Text and photos by ELIZABETH LOLARGA
BACK in the years when dynamic cultural administrators produced free outdoor performances, from poetry readings to full orchestra concerts,Paco Park was a destination for the culturati and the hoi polloi.
These days, one thinks of Paco as mere passageway to get to busier Taft Avenue or the Malate district where the night life is alive.
But Paco has a place in Manila’s and the nation’s history, the cemetery turned park being the resting place of those who succumbed to the cholera epidemic in 1820. It was where national hero Jose Rizal’s body was first buried after he was shot at Luneta in 1896. His remains were eventually moved to the spot where his monument stands at Rizal Park in 1913.
In his out-of-print “mini-encyclopedia,” Almanac for Manileños, the late National Artist Nick Joaquin cited past chronicles that referred to Paco as “a place for great devotion.” He was not off the mark when he also wrote that the district is a preferred site for inns and taverns today as it was in its heyday.
The old Swiss Inn, renowned for its European sausages, is still standing there.
All that makes Paco deserving of more than a glimpse from a vehicle’s window on the way to somewhere else.
It is worth at least half a day’s pause, even more now that it is where My Kitchen, which has gained a buzz among food lovers, is located on Belen street. That puts it just a few meters’ walk from the park.
The restaurant on the ground level of the modest Oasis Hotel is past the swimming pool. It serves authentic Italian food in generous portions.
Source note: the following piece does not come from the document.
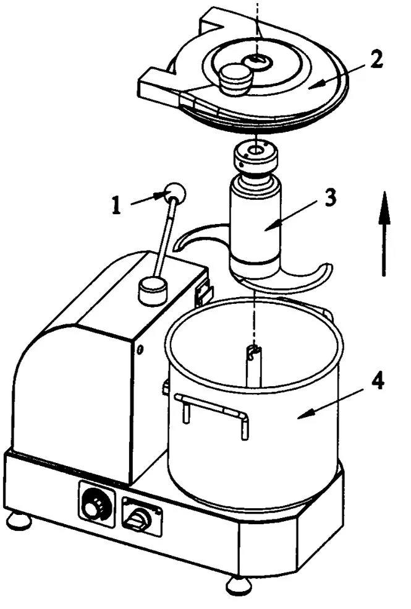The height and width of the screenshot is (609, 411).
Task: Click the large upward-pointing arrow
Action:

These man-size servings are best savored with company.
Otherwise, the solo diner will find herself/himself lugging home a big paper bag of leftovers. At the current prices in the menu, it’s also advisable to bring in a bevy of senior citizens to avail of mandatory discount or go KKB (kanya-kanyang bayad or Dutch).
One can go wild with the lengthy choice of panizzas—think super-thin crust pizza, crisp to the bite and presented as a big rectangle dish sliced into long strips. Take a strip (don’t be shy about using your hands), then roll it with an additional filling of fresh leaves of arugula and alfalfa sprouts taken from a separate bowl.
The panizzas go by proper names of Cristina, Stefano, Paolo Miguel, Don Carmelo, etc. And since one is in Paco (it’s said the district got its name from St. Francis of Assisi and Paco is the diminutive of Francisco), panizza Paco is recommended. Like the others, it has abundantly colorful toppings of sliced herb chicken fillet, smoked bacon, portabello, golden mushrooms, capers and kalamata olives.
Nearly the same ingredients can be found in the Oasis Salad, but artichoke hearts, roasted peppers, caramelized sun-dried tomatoes are also thrown in with the romaine and arugula lettuce.
Again the salad is for sharing, and this is where the service staff is efficient in bringing out the extra plate or bowl for someone who’d like to taste her dining companion’s Ribollita soup. The latter is thickened and enriched by white beans, ham hock, salted bacon, Parmesan cheese, herbs and assorted vegetables—a meal in itself.
When the roast salmon and spaghetti marinara are brought in, expect the pitch of the conversation over the meal to register several notes higher and the camaraderie to become more spirited as each one takes her turn to dig in.
One imagines herself amidst a loud, robust Italian family get-together, whether in Tuscany or Bologna, with the men folk smacking their lips to signify appreciation of the cook’s efforts or calling out for more wine, the women fussing over the children or wiping their hands on well-worn aprons.
A near-perfect Italian meal like this is incomplete without making a selection from the Dolce (sweets) list. At My Kitchen, it might be wiser to call a day ahead to check if the choice is wider than what was available on the day of one’s visit.
At that time, it was a toss-up between lemon lime cheesecake and tiramisu. Go for the heesecake. It’s topped with shaved almonds while its sugary crust can be a separate cookie in itself. So rich is the crust that one is forced to eat more slowly to savor it and prevent a sugar rush.
Nothing less than a demitasse of espresso caps a meal like this. If you’re groaning from the carbohydrate load of three kinds of panizza plus pasta, the best remedy is to walk off the lethargy, cross over (attraversare as Julia Roberts immortalized the Italian word in the movie version of Eat Pray Love) and stroll among the benign ghosts of Paco Park.